## EXERCISE PROMPT
Having located the line with "Where should I click to: Click the Zoom", print it and each remaining line exactly, stopping at the end of the material and omitting pictures.

####################

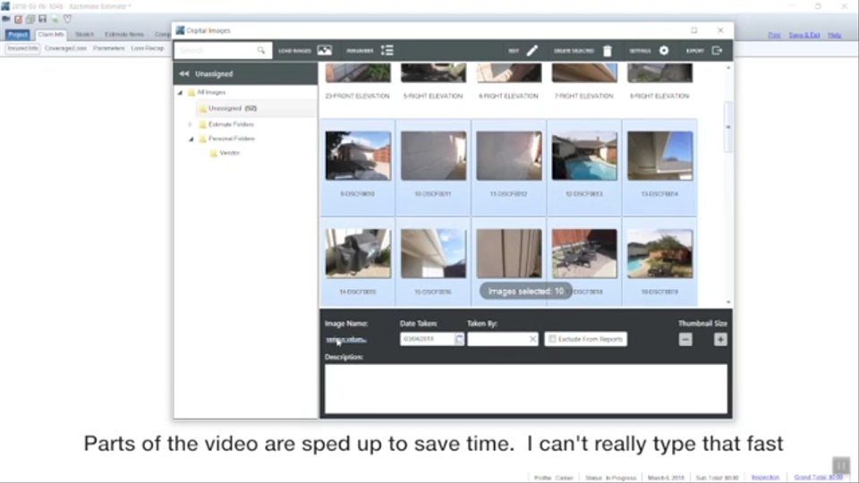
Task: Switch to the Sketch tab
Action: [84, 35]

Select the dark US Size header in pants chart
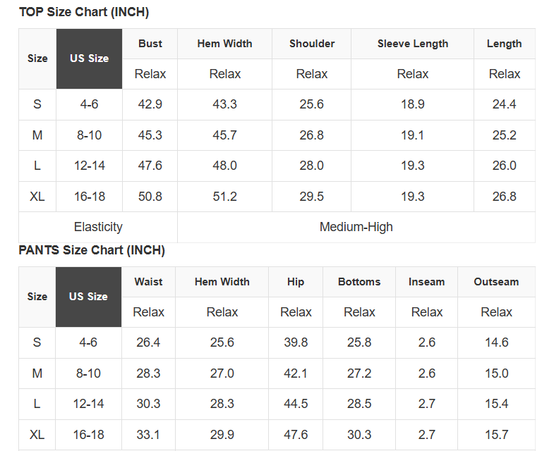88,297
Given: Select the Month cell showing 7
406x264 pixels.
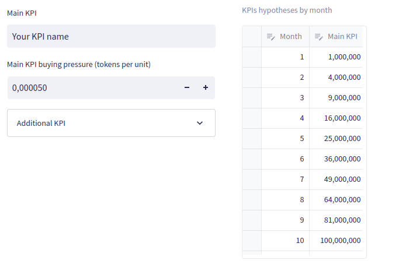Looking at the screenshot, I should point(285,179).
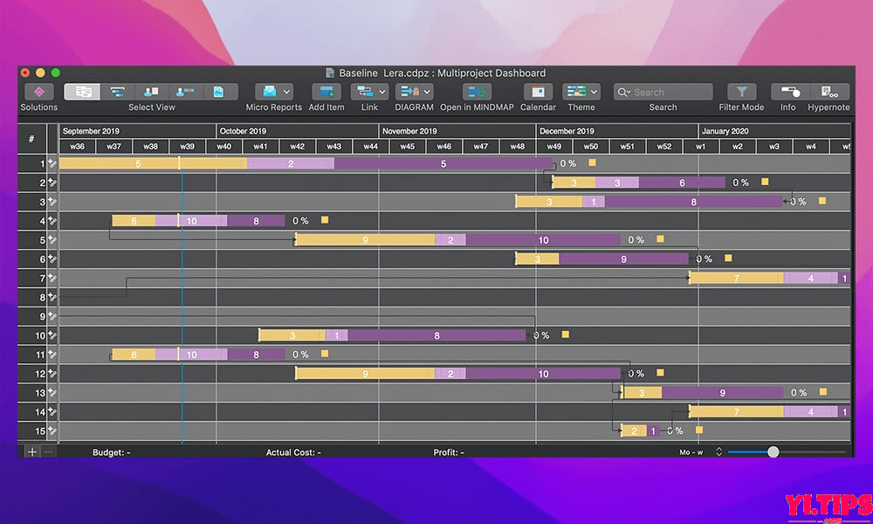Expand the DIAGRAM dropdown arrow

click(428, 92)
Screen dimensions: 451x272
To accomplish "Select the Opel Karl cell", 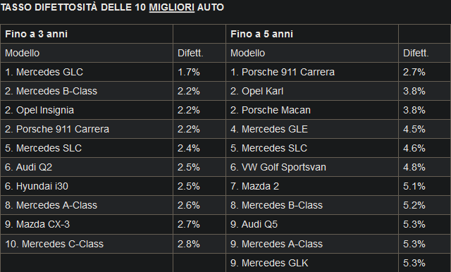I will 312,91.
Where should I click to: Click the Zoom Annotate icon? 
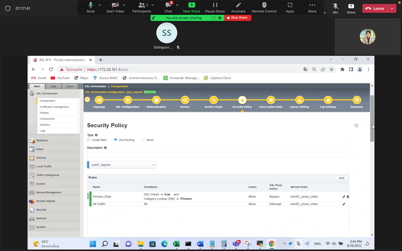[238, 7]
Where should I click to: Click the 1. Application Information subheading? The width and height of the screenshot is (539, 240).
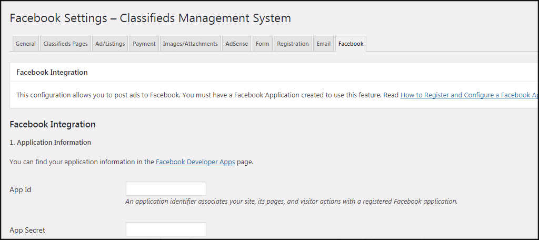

####################

## RESPONSE TO THIS TASK
Where should I click to: Click the Zoom Annotate icon? 
[238, 7]
Where should I click to: Click the 1. Application Information subheading? The width and height of the screenshot is (539, 240).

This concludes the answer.